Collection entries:
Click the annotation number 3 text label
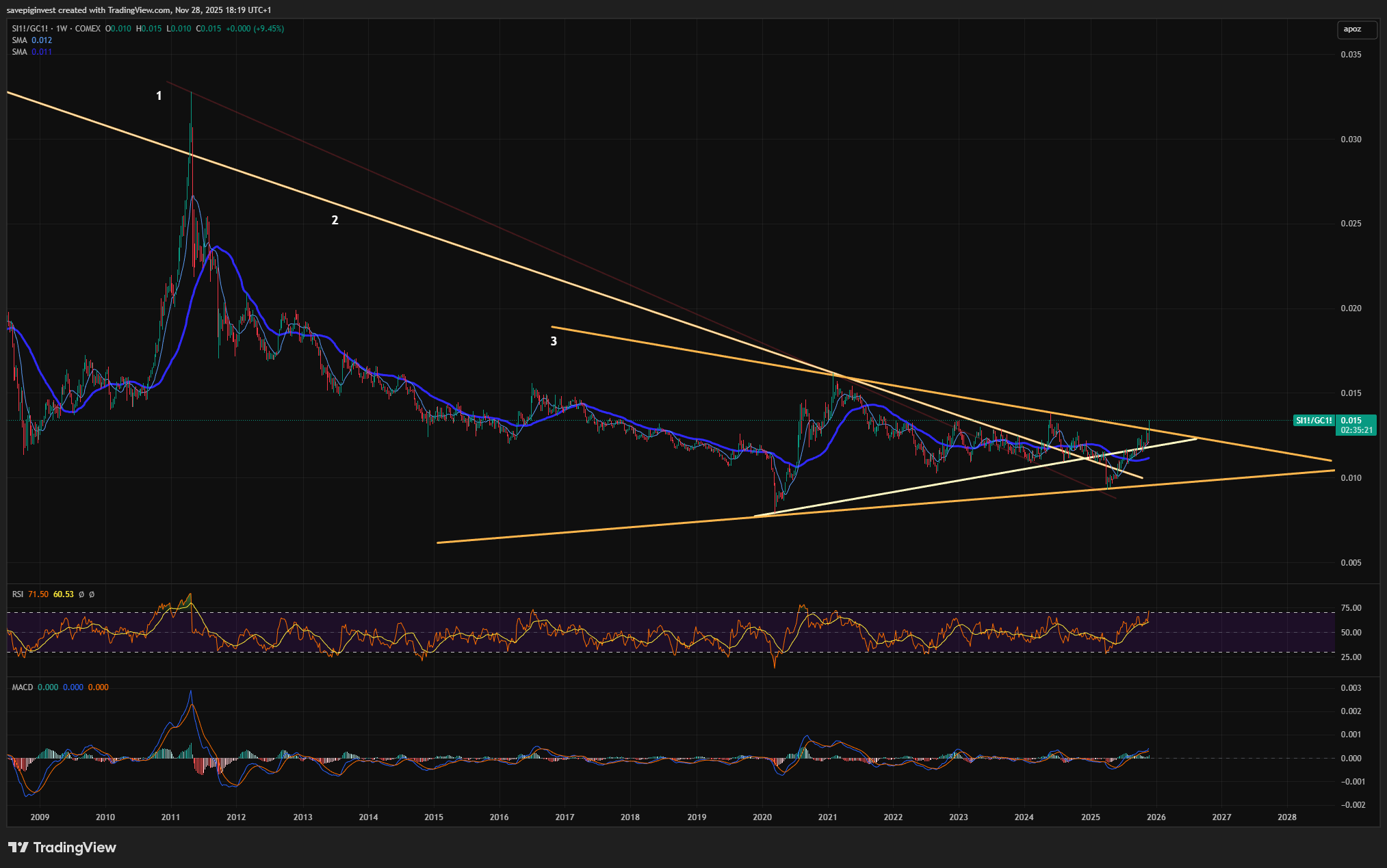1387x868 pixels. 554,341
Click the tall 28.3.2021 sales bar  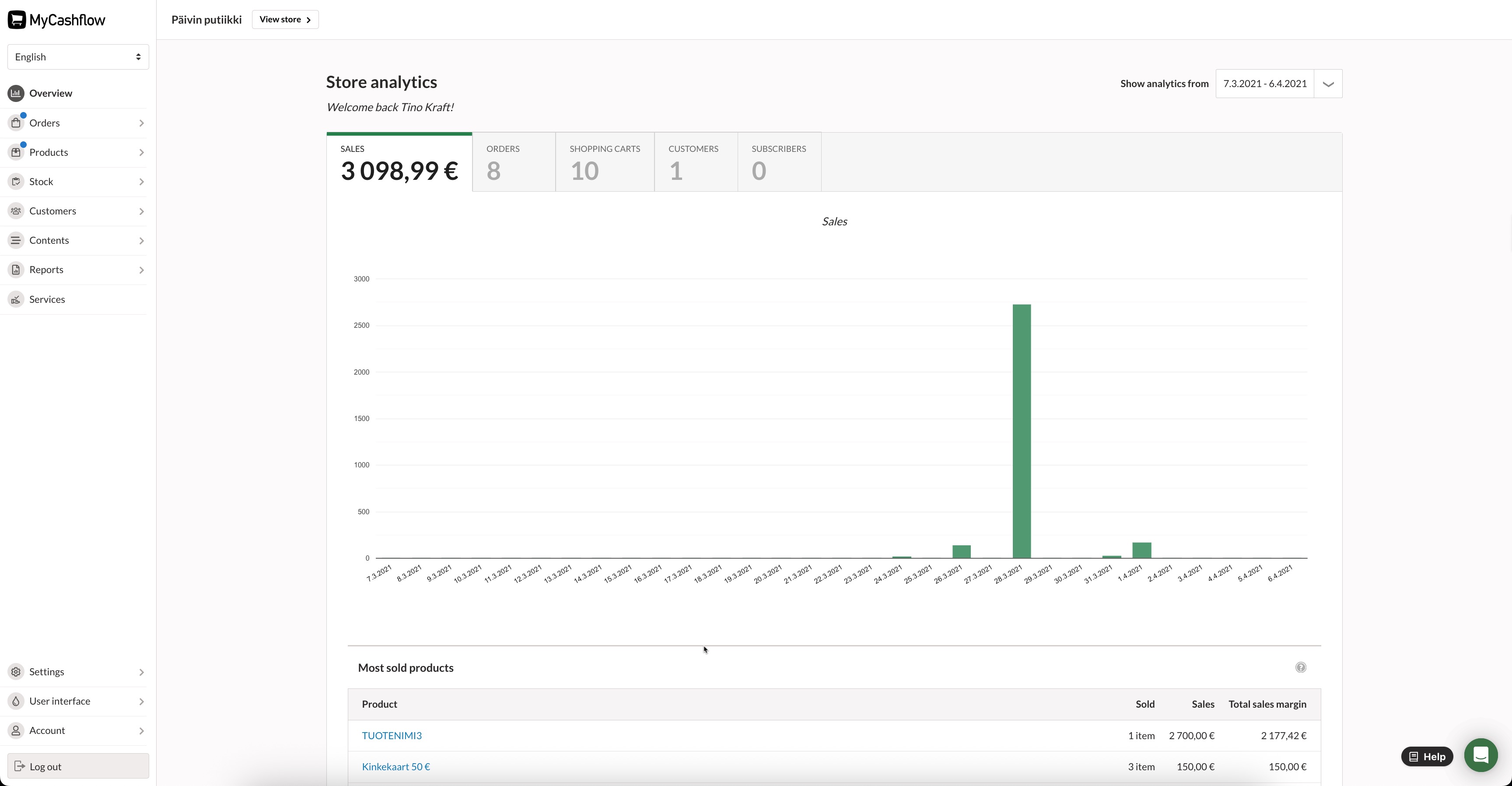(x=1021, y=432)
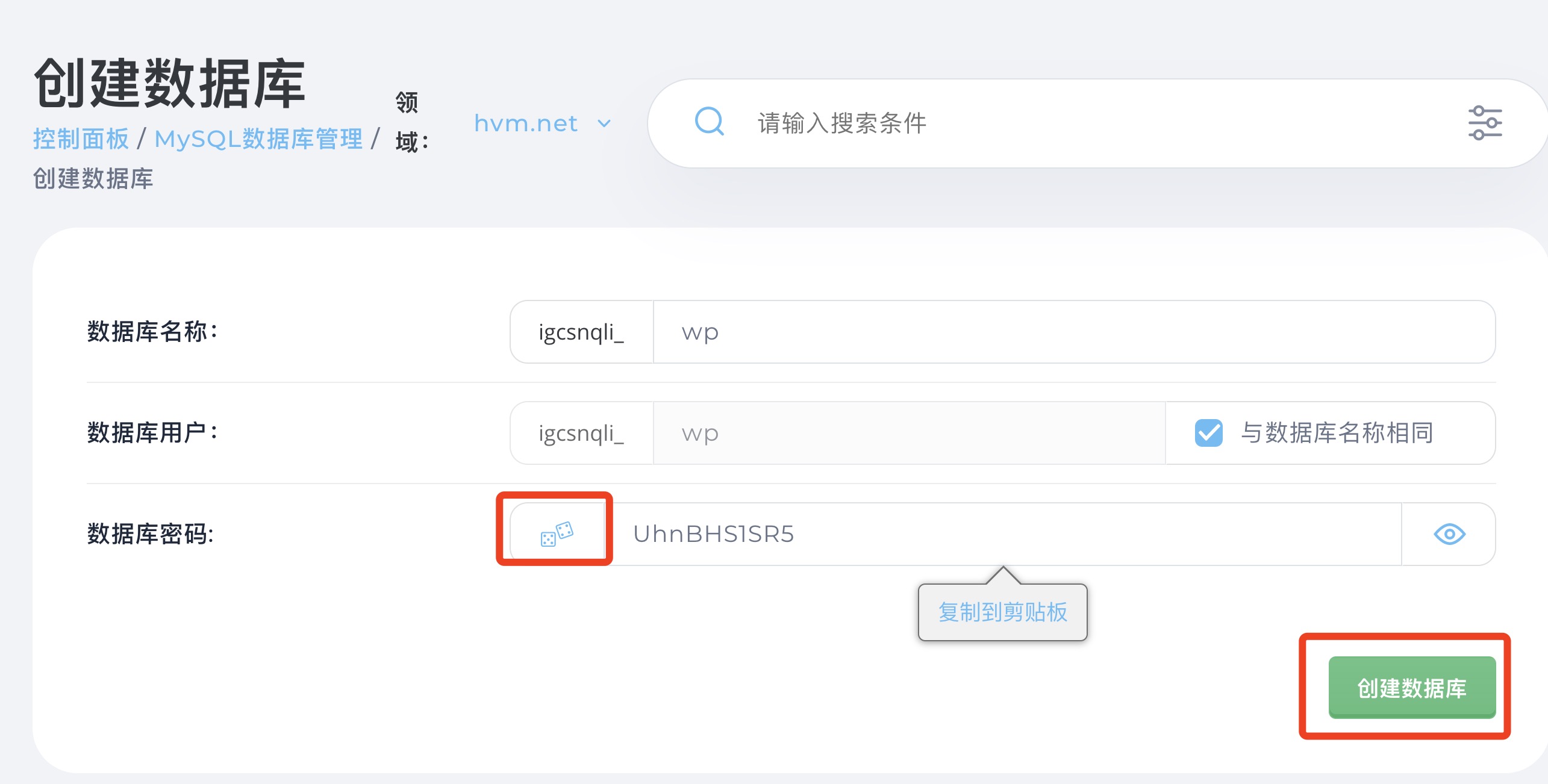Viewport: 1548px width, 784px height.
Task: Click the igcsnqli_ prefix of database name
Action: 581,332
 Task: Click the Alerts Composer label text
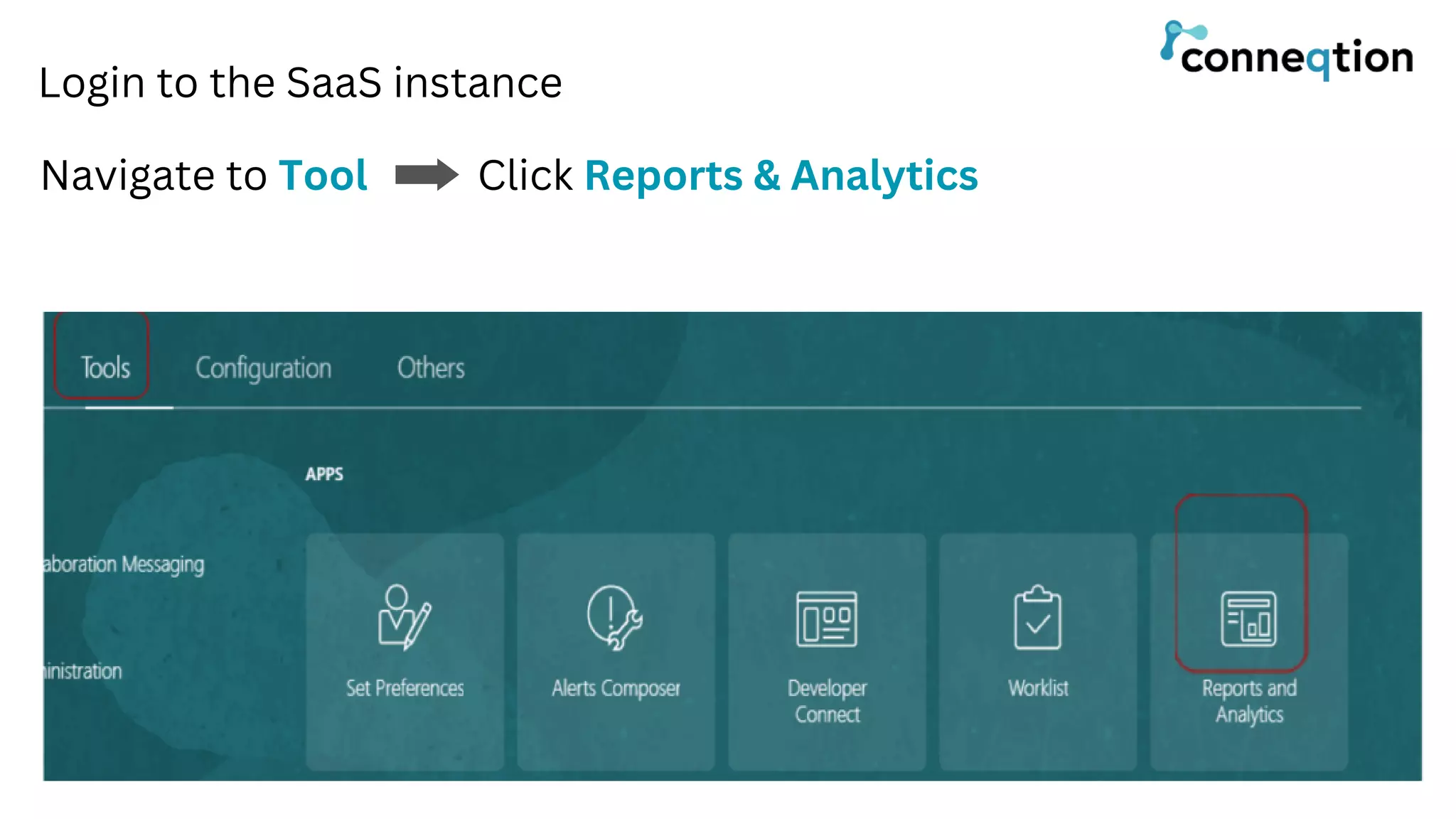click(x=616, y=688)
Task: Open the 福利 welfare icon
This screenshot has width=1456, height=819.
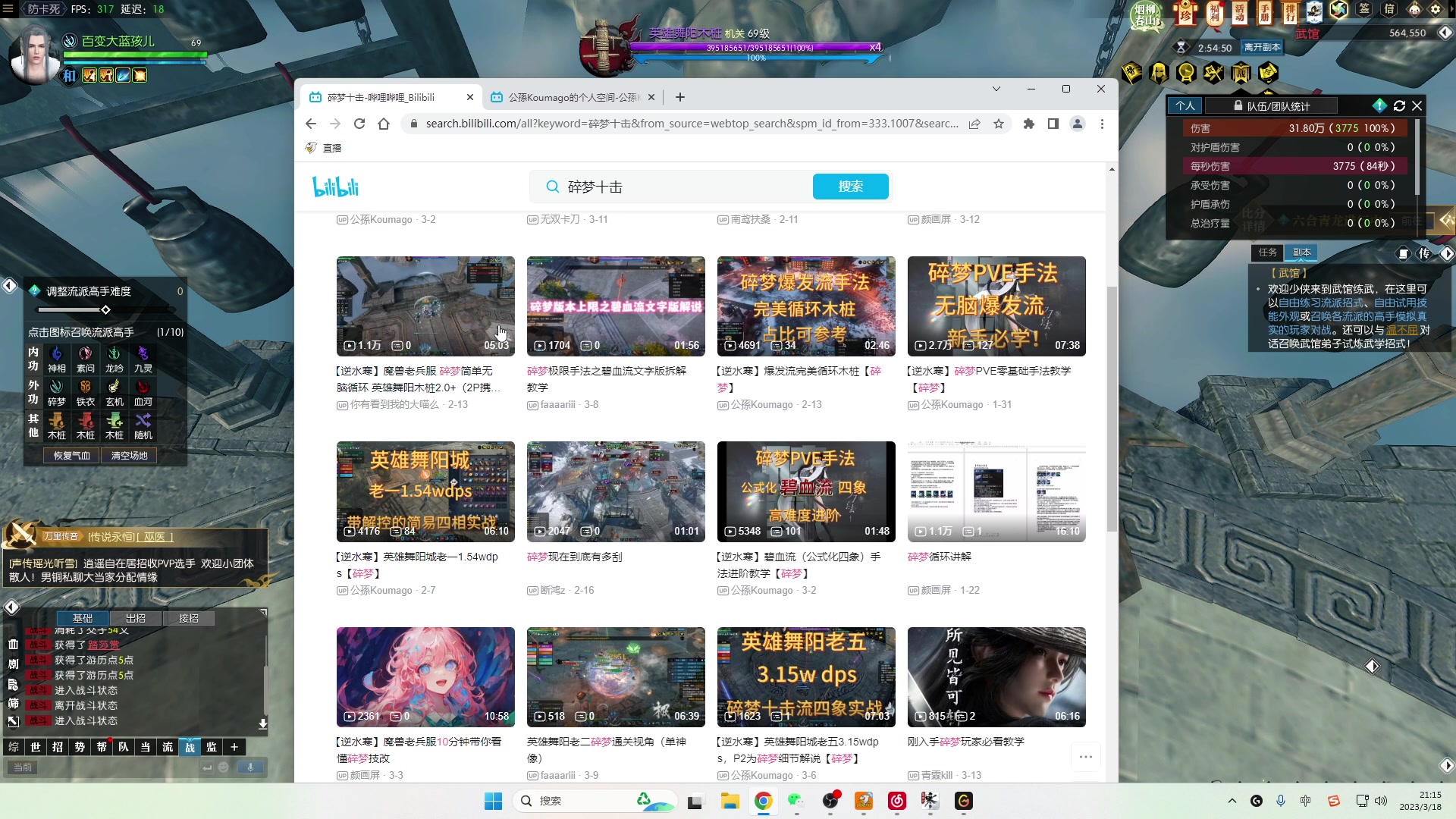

What you will do:
Output the span from the line with "Task: Click the Alerts Composer label text" through the last line of the data, inclusive and exact, and omit every picture.

Expected answer:
 Task: Click the Alerts Composer label text
click(x=616, y=688)
Task: Open the 福利 welfare icon
This screenshot has width=1456, height=819.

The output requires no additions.